WHAT IS REQUIRED
Your answer should be the exact lines of the data below from the one containing "Given: Click the" through the one containing "Switch to 笔"; please include nothing else.

PROVIDED RECORDS
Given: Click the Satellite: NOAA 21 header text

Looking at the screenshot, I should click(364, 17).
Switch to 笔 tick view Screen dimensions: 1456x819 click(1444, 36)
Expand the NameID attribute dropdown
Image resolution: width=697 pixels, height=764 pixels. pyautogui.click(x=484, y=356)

* * *

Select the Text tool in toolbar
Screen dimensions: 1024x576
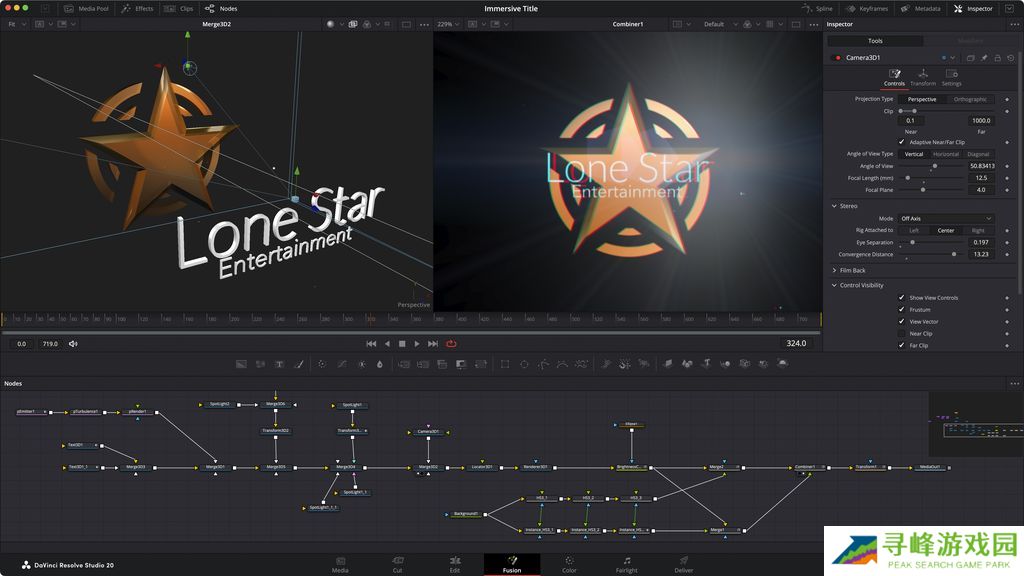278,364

ANSWER TO THIS EXERCISE
Given: Click the Satellite: NOAA 21 header text

Looking at the screenshot, I should click(364, 17).
Switch to 笔 tick view Screen dimensions: 1456x819 click(1444, 36)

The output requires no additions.